Working data>
==================================================

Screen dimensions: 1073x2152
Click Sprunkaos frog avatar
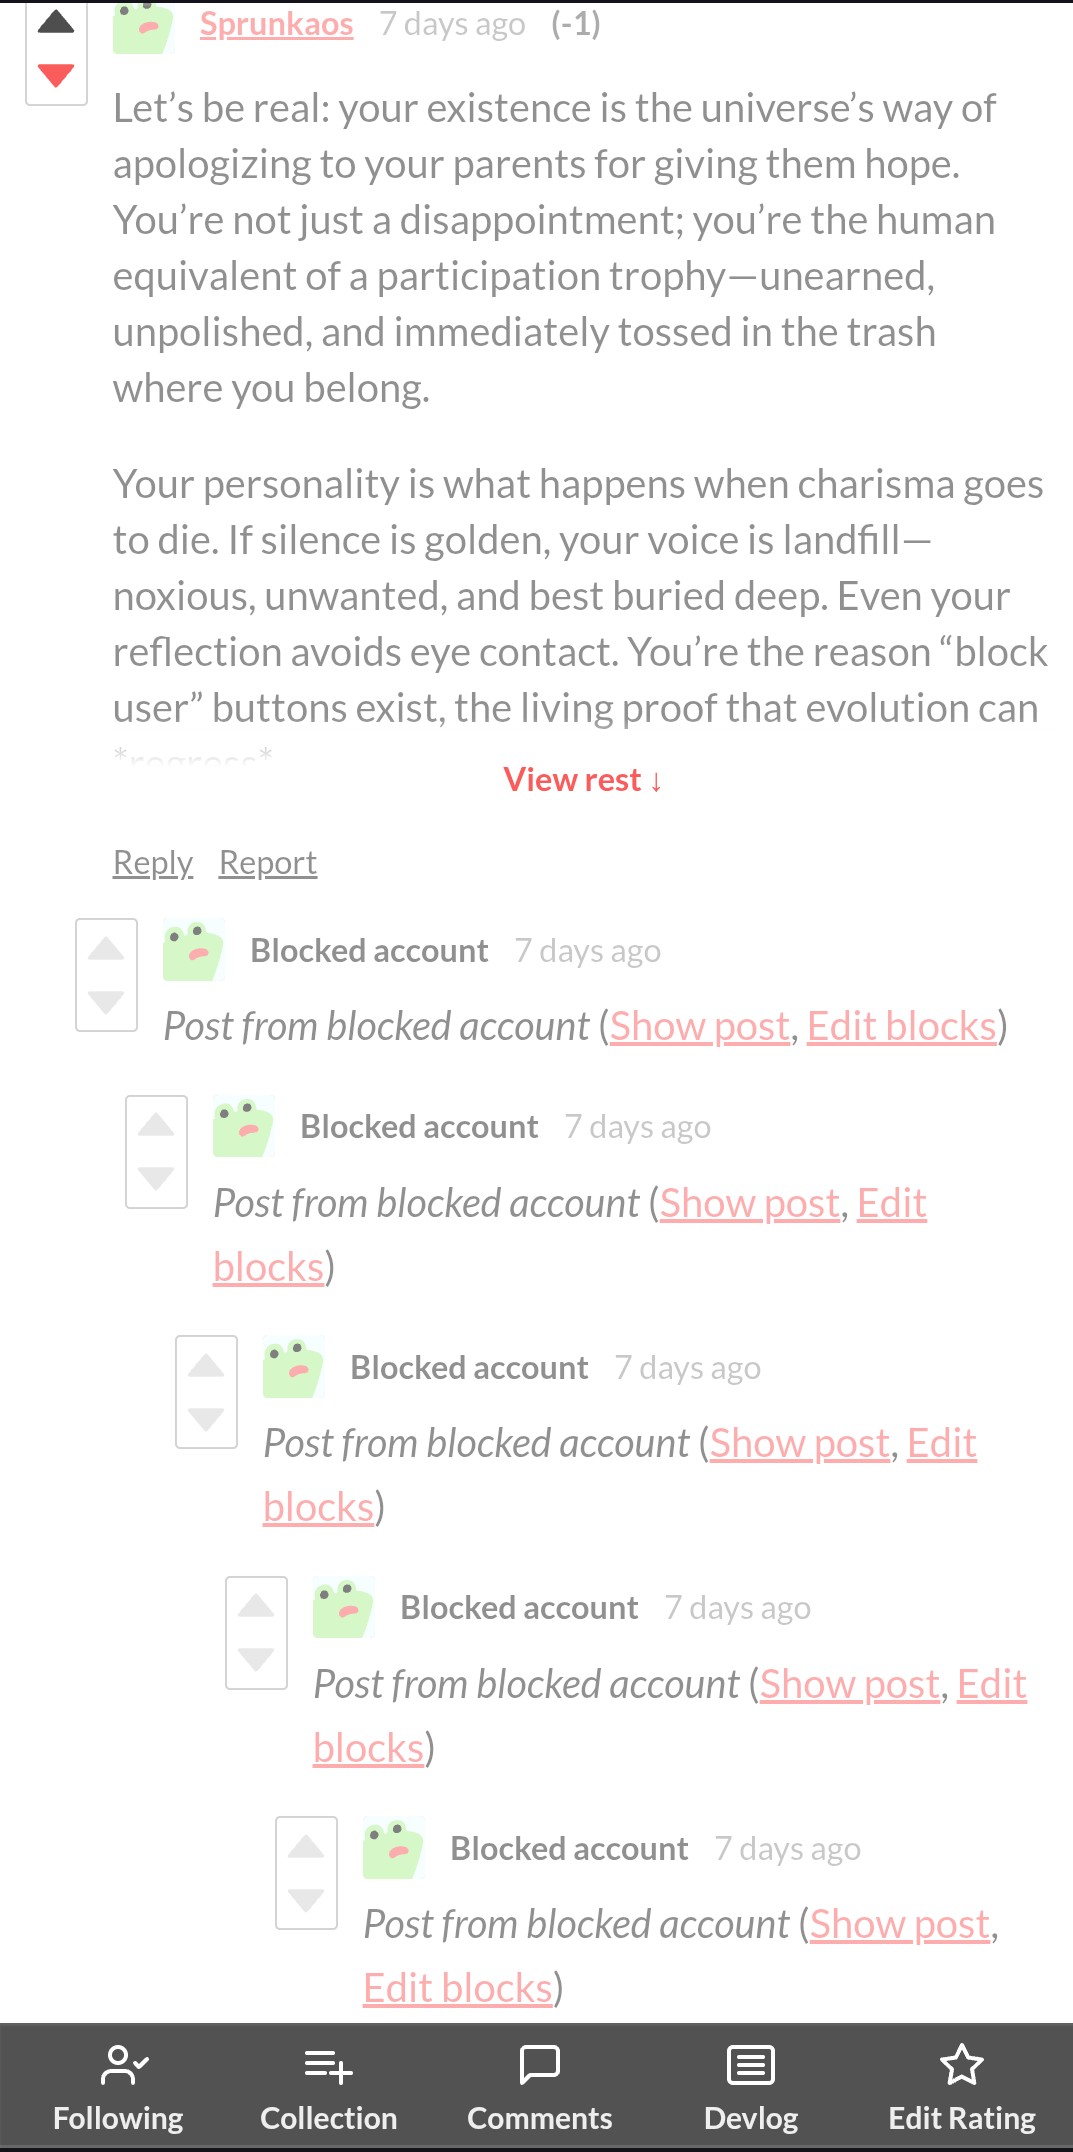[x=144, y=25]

==================================================

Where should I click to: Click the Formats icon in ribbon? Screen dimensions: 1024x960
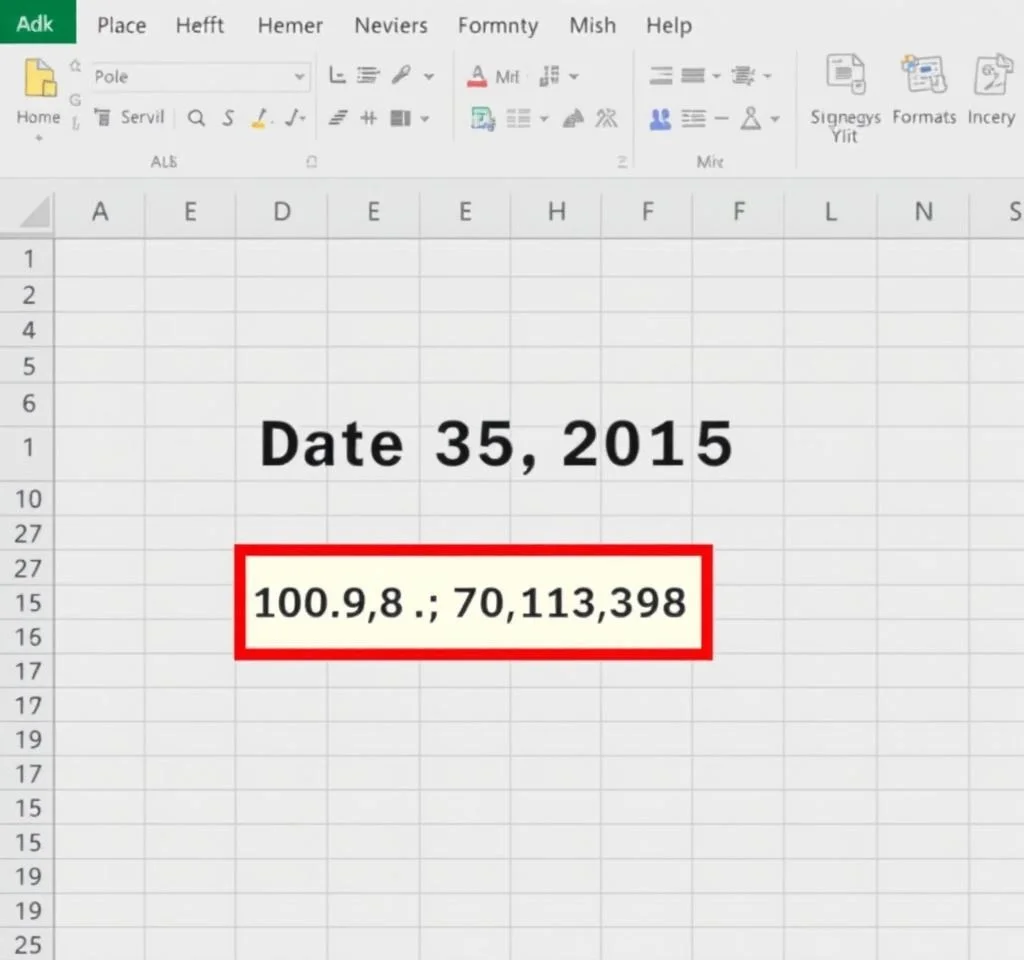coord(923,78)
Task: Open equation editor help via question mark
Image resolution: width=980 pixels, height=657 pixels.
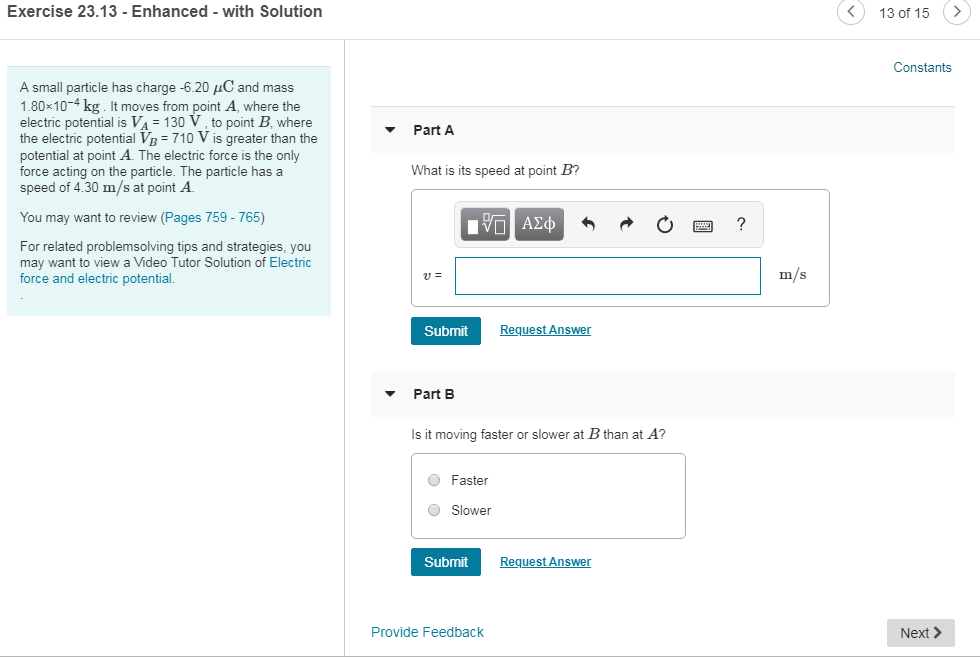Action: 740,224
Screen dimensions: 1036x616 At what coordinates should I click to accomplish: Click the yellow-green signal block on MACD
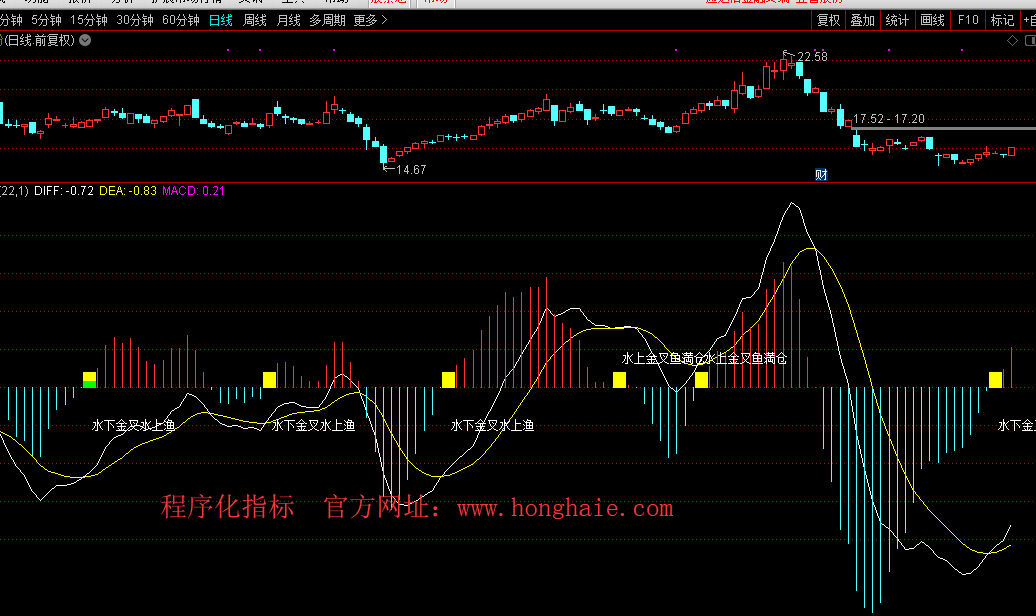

==================================================

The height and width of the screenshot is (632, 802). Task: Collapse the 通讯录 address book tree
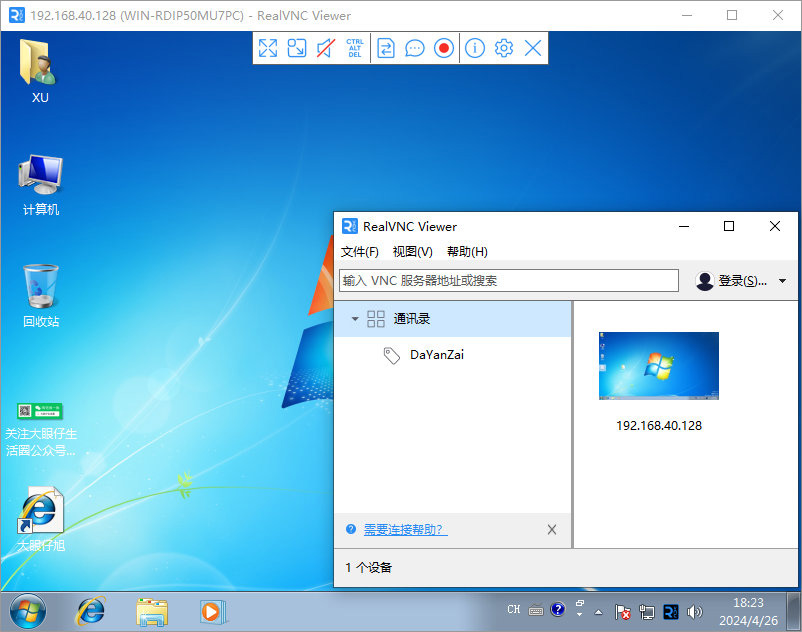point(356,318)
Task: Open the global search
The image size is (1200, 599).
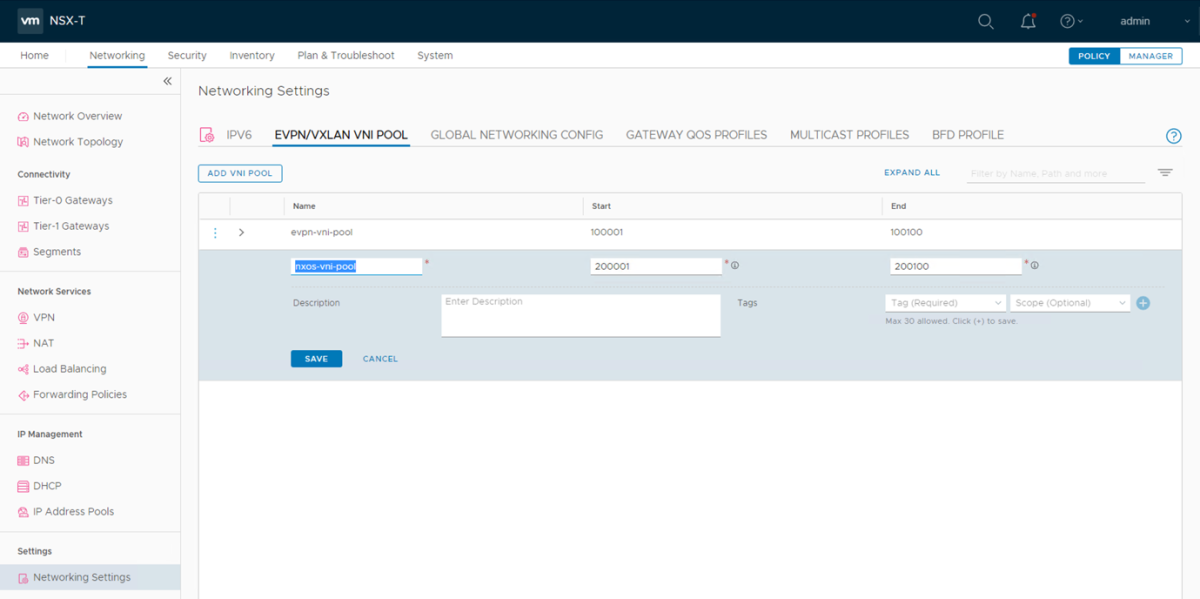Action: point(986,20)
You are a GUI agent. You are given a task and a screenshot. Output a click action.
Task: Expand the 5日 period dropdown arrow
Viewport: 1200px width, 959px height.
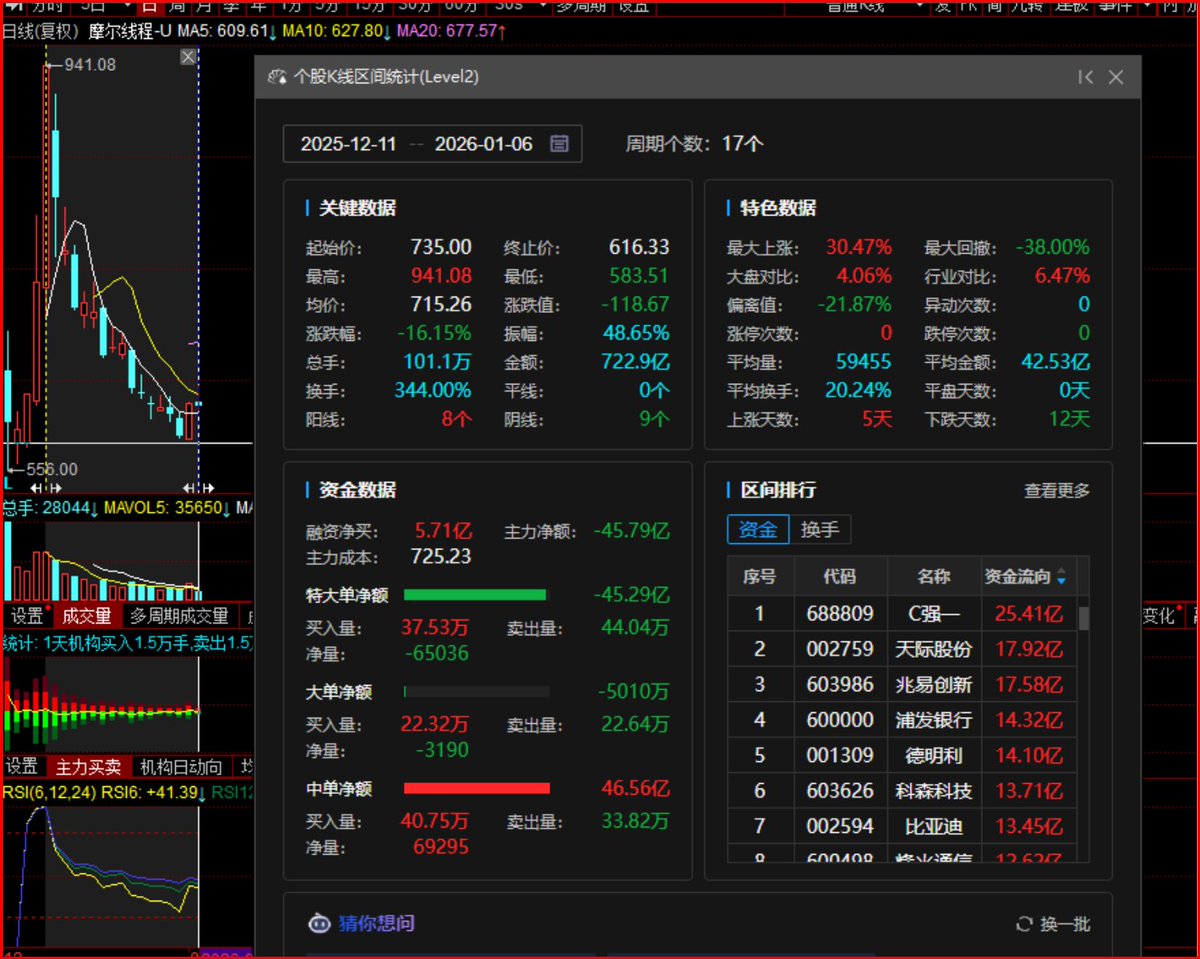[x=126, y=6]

==================================================

Task> Search the entries for the string "Open" and copy each line where it occurs.

Task result>
Task: Open equation editor help via question mark
Task: Open the global search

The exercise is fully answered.